Regulators ask why a model made a specific decision. Customers ask why their loan was denied. Internal reviewers ask which features drove a risk score. An explainability service provides on-demand explanations for individual predictions, decoupled from the model serving infrastructure so that explanation generation does not impact inference latency.

Why a Dedicated Service

Computing explanations is expensive. SHAP values require hundreds or thousands of model evaluations per explanation. LIME fits a local surrogate model for each instance. Running these computations inline with inference requests would multiply latency by orders of magnitude. A dedicated service computes explanations asynchronously, caches results, and serves them through a separate API.

Explanation Methods

SHAP (SHapley Additive exPlanations) - Assigns each feature a contribution value based on cooperative game theory.

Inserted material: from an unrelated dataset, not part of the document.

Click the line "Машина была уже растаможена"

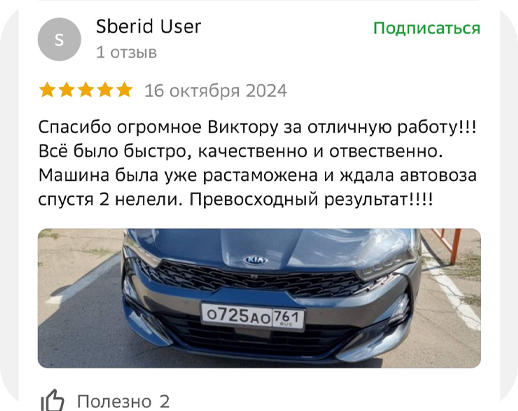pos(257,175)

Provides consistent, theoretically grounded feature importance for individual predictions. Computationally expensive for large models; use KernelSHAP or TreeSHAP approximations.

LIME (Local Interpretable Model-agnostic Explanations) - Perturbs the input around the instance being explained and fits a simple linear model to the perturbation results. Produces human-readable explanations that highlight which input features most influenced the prediction. Less computationally expensive than exact SHAP but less theoretically rigorous.

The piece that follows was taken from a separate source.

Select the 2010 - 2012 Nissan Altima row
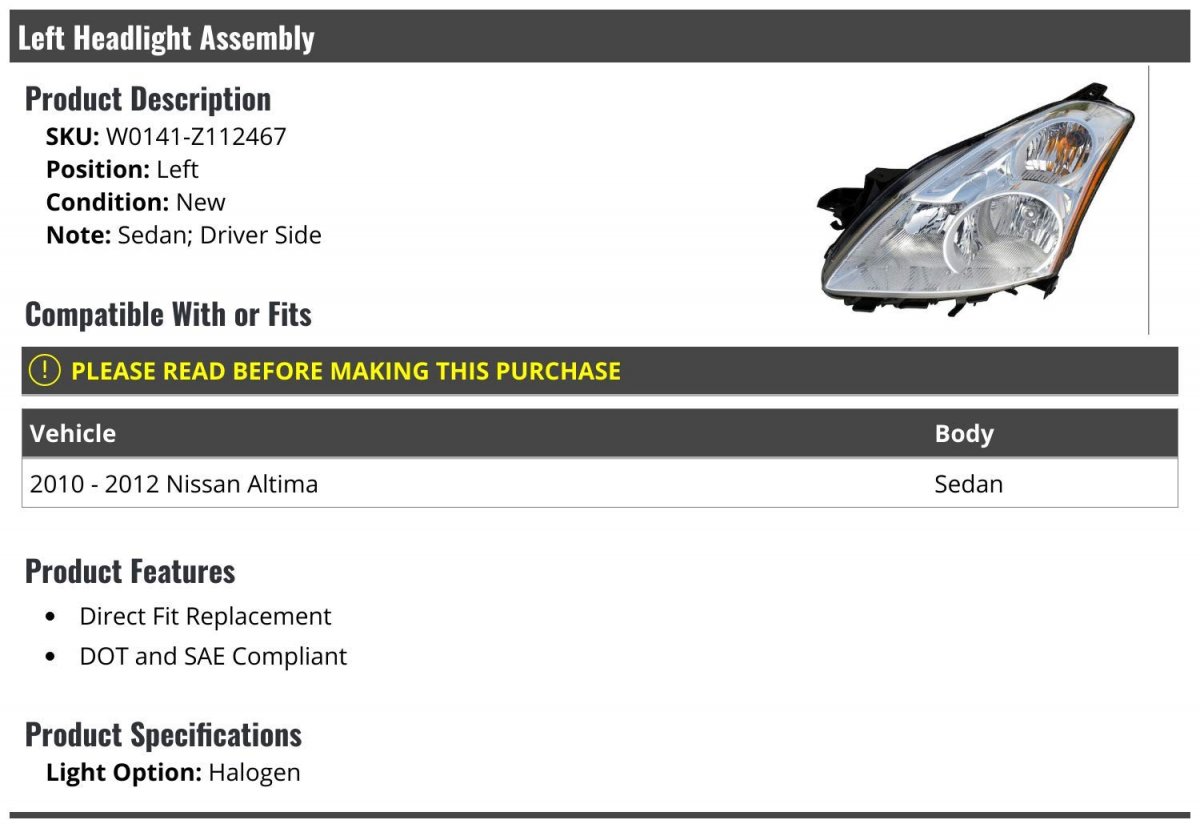Screen dimensions: 1200x828 [x=174, y=484]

Attention visualization - For transformer-based models, visualize attention weights to show which parts of the input the model focused on. Useful for text and image models. Attention weights are not causal explanations, but they provide useful signal for debugging and review.

Counterfactual explanations - Identify the smallest change to the input that would change the model’s decision. “Your loan would have been approved if your debt-to-income ratio were below 0.4.” Counterfactuals are the most actionable explanation type for end users.

Service Architecture

The explainability service exposes a REST API that accepts a model identifier, input data, and desired explanation type. It loads the specified model, computes the requested explanation, and returns structured results. Explanations are cached by model version and input hash so that repeated requests for the same explanation are served instantly.

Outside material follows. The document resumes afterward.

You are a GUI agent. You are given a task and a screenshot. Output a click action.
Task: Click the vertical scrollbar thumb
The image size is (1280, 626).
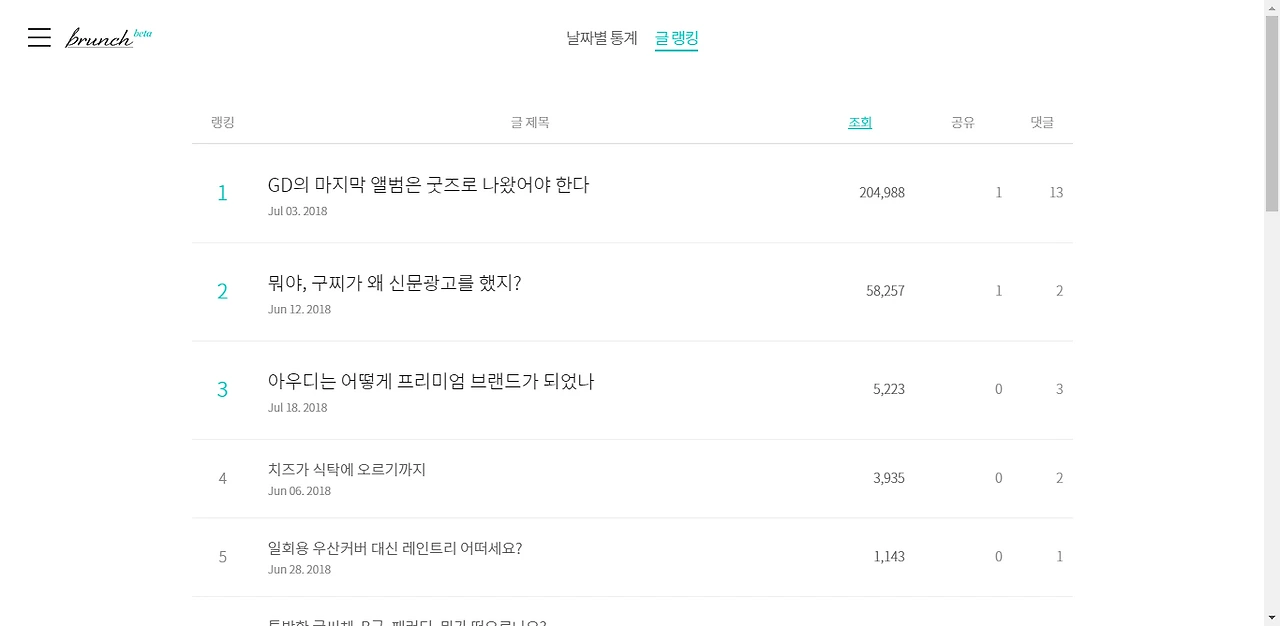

For batch audit scenarios, the service accepts a list of prediction IDs and generates explanations in bulk, writing results to a report format suitable for regulatory submission.

Access Control

Different audiences need different explanation formats. Auditors receive full SHAP value vectors with technical detail. Customers receive simplified natural-language explanations generated from the underlying explanation data. Internal reviewers receive interactive dashboards. The service applies role-based formatting to the same underlying explanation data.

Integration with Audit Trail

Link explanations to the audit trail by prediction ID. When an auditor queries why a specific decision was made, the audit trail provides the inputs, model version, and output, while the explainability service provides the reasoning behind the output. Together, they form a complete accountability record.